IMO, it really only is accurate when comparing average children. A bright child who is motivated to do so can certainly learn to read at an early age, but by 8 or 10 that child may not necessarily be any more advanced than the child who didn't learn to read until 7. Dot taught herself how to read at 3. I didn't read until I was nearly 8. Within a year, I was reading on an college level. Dot will be 7 in October, she reads on a high middle-school level (possibly higher, I haven't bothered testing her.)
I believe that the original basis for this whole "they all average out" thing is comparing kids who attended academic preschools (not necessarily "baby university", but just your average basic preschool that places an emphasis on children learning K skills before K) with children who did not do so. Exposure can certainly lead to an accelerated start, but not necessarily one that continues.

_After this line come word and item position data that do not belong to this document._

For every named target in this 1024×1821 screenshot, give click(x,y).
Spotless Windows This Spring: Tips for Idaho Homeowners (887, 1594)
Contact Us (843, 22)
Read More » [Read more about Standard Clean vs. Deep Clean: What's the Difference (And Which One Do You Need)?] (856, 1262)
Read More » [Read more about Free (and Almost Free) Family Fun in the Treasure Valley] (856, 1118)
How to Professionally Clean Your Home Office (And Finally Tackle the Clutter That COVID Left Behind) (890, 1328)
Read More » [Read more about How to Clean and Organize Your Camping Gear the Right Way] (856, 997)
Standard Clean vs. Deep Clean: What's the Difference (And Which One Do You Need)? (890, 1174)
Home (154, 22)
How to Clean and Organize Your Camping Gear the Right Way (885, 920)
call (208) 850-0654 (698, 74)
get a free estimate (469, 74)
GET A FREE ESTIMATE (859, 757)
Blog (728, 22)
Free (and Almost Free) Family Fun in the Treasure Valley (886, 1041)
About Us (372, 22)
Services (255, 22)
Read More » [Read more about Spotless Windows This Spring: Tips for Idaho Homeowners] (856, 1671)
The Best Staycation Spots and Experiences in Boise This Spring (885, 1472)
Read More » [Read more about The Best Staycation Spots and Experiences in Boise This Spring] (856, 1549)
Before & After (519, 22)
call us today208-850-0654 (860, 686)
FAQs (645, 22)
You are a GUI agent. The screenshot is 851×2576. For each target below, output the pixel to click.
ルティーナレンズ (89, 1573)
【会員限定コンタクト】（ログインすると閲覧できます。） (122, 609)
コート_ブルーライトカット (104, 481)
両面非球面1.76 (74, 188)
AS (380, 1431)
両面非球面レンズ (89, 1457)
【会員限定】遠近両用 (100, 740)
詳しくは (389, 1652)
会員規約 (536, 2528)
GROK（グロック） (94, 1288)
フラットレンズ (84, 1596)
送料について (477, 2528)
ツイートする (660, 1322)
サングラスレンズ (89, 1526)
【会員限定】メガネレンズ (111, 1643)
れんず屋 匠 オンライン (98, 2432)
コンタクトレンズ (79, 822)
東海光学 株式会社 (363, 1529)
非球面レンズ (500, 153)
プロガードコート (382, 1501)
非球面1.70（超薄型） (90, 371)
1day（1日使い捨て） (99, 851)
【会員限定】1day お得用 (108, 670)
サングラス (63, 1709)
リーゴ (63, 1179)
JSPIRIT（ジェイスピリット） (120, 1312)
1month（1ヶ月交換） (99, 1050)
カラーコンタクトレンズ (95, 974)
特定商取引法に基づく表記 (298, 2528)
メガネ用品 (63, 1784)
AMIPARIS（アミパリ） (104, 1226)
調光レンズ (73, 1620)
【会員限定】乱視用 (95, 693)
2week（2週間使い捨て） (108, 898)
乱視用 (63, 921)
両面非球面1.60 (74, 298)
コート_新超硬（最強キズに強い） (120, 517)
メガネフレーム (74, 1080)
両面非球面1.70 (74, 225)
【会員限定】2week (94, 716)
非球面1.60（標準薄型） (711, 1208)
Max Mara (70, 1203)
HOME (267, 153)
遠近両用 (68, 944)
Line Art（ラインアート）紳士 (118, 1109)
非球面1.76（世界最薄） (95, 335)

I also believe that in some cases very gifted children can have issues that cause their giftedness to not be exhibited academically. My eldest neice, C., is this way. She learned a roundoff/back handspring/tuck combination in less than two months. But she reads on a first grade level. She's 13. When she was 2, I took her ice skating for the first time. She had never been on skates of any kind, much less figure skates. Within 30 minutes, she was skating on one foot both forward and backward. I know kids and adults who still can't do it after months of lessons. Yacko is 14, at 15 mos old he taught himself the alphabet using his wooden blocks. He had NO interest in reading, and didn't learn until kindy. He is not the least bit academically accelerated, but he is mildly gifted, as are Wacko and Dot. Of the three of them, Yacko is actually almost 2 years BEHIND, Wacko in about on level, and Dot is a year accelerated (two if you use our state's cutoff for starting school, since she would have been in kindy last year.)